>> begin Data to process

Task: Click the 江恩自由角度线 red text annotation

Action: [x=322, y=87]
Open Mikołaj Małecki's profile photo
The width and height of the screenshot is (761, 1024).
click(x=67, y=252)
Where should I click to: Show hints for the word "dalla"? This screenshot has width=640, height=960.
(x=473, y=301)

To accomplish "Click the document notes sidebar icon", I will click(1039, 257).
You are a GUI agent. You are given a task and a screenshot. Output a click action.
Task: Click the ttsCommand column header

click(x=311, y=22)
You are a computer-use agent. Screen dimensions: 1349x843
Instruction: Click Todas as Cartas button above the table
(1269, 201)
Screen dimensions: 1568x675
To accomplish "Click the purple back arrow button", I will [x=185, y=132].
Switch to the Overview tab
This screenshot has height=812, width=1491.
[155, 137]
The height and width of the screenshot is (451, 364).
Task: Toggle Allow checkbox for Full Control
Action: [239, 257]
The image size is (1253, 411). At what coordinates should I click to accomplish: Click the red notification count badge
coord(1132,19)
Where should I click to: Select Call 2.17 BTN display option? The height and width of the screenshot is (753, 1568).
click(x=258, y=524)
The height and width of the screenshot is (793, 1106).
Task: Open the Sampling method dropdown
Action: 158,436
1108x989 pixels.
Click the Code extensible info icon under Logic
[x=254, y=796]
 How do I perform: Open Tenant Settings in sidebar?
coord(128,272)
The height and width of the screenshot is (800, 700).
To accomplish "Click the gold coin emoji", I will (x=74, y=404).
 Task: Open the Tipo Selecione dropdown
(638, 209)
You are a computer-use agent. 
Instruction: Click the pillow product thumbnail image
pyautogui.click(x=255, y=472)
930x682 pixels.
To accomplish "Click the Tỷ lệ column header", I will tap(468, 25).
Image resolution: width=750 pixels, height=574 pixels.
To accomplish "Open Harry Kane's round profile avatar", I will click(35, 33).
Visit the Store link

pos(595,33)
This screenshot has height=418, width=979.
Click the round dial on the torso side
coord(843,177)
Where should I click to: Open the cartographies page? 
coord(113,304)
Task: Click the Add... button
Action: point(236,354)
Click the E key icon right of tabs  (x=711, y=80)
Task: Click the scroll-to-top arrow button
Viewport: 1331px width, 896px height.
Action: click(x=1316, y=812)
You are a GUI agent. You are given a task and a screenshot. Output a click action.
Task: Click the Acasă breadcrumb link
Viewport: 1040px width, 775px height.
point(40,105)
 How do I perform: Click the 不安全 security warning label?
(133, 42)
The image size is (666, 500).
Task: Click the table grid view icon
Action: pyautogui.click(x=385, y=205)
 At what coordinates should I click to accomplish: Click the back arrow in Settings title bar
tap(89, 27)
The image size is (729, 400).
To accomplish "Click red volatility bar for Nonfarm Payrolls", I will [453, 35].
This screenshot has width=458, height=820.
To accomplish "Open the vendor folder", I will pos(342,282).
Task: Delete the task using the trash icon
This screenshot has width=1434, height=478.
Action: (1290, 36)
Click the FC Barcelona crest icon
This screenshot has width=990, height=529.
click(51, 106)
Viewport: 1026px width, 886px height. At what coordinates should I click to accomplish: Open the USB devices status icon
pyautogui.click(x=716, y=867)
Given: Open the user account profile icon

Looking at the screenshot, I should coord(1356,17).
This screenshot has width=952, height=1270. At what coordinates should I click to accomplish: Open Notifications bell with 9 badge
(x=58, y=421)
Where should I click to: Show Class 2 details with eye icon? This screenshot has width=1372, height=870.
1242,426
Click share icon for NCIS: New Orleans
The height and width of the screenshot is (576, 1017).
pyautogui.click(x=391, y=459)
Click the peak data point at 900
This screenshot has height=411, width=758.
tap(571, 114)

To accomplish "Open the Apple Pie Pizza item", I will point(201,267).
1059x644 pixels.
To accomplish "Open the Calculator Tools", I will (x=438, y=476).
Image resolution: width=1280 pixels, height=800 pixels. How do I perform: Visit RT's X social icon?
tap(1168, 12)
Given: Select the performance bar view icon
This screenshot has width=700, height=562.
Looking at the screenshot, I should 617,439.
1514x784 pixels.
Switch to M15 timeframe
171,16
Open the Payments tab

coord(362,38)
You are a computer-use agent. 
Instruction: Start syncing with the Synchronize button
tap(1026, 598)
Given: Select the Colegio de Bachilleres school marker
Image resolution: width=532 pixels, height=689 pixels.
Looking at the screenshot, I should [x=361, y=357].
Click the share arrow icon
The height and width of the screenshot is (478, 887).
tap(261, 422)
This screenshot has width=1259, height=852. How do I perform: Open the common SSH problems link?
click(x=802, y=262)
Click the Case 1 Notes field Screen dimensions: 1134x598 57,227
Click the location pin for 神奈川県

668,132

>> end Data to process

### What is asked
Render every line of the entries above as a JSON list of strings, one string per line, leaving out blank lines.

### Response to this exercise
[
  "Task: Click the 江恩自由角度线 red text annotation",
  "Action: [x=322, y=87]",
  "Open Mikołaj Małecki's profile photo",
  "The width and height of the screenshot is (761, 1024).",
  "click(x=67, y=252)",
  "Where should I click to: Show hints for the word \"dalla\"? This screenshot has width=640, height=960.",
  "(x=473, y=301)",
  "To accomplish \"Click the document notes sidebar icon\", I will click(1039, 257).",
  "You are a GUI agent. You are given a task and a screenshot. Output a click action.",
  "Task: Click the ttsCommand column header",
  "click(x=311, y=22)",
  "You are a computer-use agent. Screen dimensions: 1349x843",
  "Instruction: Click Todas as Cartas button above the table",
  "(1269, 201)",
  "Screen dimensions: 1568x675",
  "To accomplish \"Click the purple back arrow button\", I will [x=185, y=132].",
  "Switch to the Overview tab",
  "This screenshot has height=812, width=1491.",
  "[155, 137]",
  "The height and width of the screenshot is (451, 364).",
  "Task: Toggle Allow checkbox for Full Control",
  "Action: [239, 257]",
  "The image size is (1253, 411). At what coordinates should I click to accomplish: Click the red notification count badge",
  "coord(1132,19)",
  "Where should I click to: Select Call 2.17 BTN display option? The height and width of the screenshot is (753, 1568).",
  "click(x=258, y=524)",
  "The height and width of the screenshot is (793, 1106).",
  "Task: Open the Sampling method dropdown",
  "Action: 158,436",
  "1108x989 pixels.",
  "Click the Code extensible info icon under Logic",
  "[x=254, y=796]",
  " How do I perform: Open Tenant Settings in sidebar?",
  "coord(128,272)",
  "The height and width of the screenshot is (800, 700).",
  "To accomplish \"Click the gold coin emoji\", I will (x=74, y=404).",
  " Task: Open the Tipo Selecione dropdown",
  "(638, 209)",
  "You are a computer-use agent. ",
  "Instruction: Click the pillow product thumbnail image",
  "pyautogui.click(x=255, y=472)",
  "930x682 pixels.",
  "To accomplish \"Click the Tỷ lệ column header\", I will tap(468, 25).",
  "Image resolution: width=750 pixels, height=574 pixels.",
  "To accomplish \"Open Harry Kane's round profile avatar\", I will click(35, 33).",
  "Visit the Store link",
  "pos(595,33)",
  "This screenshot has height=418, width=979.",
  "Click the round dial on the torso side",
  "coord(843,177)",
  "Where should I click to: Open the cartographies page? ",
  "coord(113,304)",
  "Task: Click the Add... button",
  "Action: point(236,354)",
  "Click the E key icon right of tabs  (x=711, y=80)",
  "Task: Click the scroll-to-top arrow button",
  "Viewport: 1331px width, 896px height.",
  "Action: click(x=1316, y=812)",
  "You are a GUI agent. You are given a task and a screenshot. Output a click action.",
  "Task: Click the Acasă breadcrumb link",
  "Viewport: 1040px width, 775px height.",
  "point(40,105)",
  " How do I perform: Click the 不安全 security warning label?",
  "(133, 42)",
  "The image size is (666, 500).",
  "Task: Click the table grid view icon",
  "Action: pyautogui.click(x=385, y=205)",
  " At what coordinates should I click to accomplish: Click the back arrow in Settings title bar",
  "tap(89, 27)",
  "The image size is (729, 400).",
  "To accomplish \"Click red volatility bar for Nonfarm Payrolls\", I will [453, 35].",
  "This screenshot has width=458, height=820.",
  "To accomplish \"Open the vendor folder\", I will pos(342,282).",
  "Task: Delete the task using the trash icon",
  "This screenshot has width=1434, height=478.",
  "Action: (1290, 36)",
  "Click the FC Barcelona crest icon",
  "This screenshot has width=990, height=529.",
  "click(51, 106)",
  "Viewport: 1026px width, 886px height. At what coordinates should I click to accomplish: Open the USB devices status icon",
  "pyautogui.click(x=716, y=867)",
  "Given: Open the user account profile icon",
  "Looking at the screenshot, I should coord(1356,17).",
  "This screenshot has width=952, height=1270. At what coordinates should I click to accomplish: Open Notifications bell with 9 badge",
  "(x=58, y=421)",
  "Where should I click to: Show Class 2 details with eye icon? This screenshot has width=1372, height=870.",
  "1242,426",
  "Click share icon for NCIS: New Orleans",
  "The height and width of the screenshot is (576, 1017).",
  "pyautogui.click(x=391, y=459)",
  "Click the peak data point at 900",
  "This screenshot has height=411, width=758.",
  "tap(571, 114)",
  "To accomplish \"Open the Apple Pie Pizza item\", I will point(201,267).",
  "1059x644 pixels.",
  "To accomplish \"Open the Calculator Tools\", I will (x=438, y=476).",
  "Image resolution: width=1280 pixels, height=800 pixels. How do I perform: Visit RT's X social icon?",
  "tap(1168, 12)",
  "Given: Select the performance bar view icon",
  "This screenshot has width=700, height=562.",
  "Looking at the screenshot, I should 617,439.",
  "1514x784 pixels.",
  "Switch to M15 timeframe",
  "171,16",
  "Open the Payments tab",
  "coord(362,38)",
  "You are a computer-use agent. ",
  "Instruction: Start syncing with the Synchronize button",
  "tap(1026, 598)",
  "Given: Select the Colegio de Bachilleres school marker",
  "Image resolution: width=532 pixels, height=689 pixels.",
  "Looking at the screenshot, I should [x=361, y=357].",
  "Click the share arrow icon",
  "The height and width of the screenshot is (478, 887).",
  "tap(261, 422)",
  "This screenshot has width=1259, height=852. How do I perform: Open the common SSH problems link?",
  "click(x=802, y=262)",
  "Click the Case 1 Notes field Screen dimensions: 1134x598 57,227",
  "Click the location pin for 神奈川県",
  "668,132"
]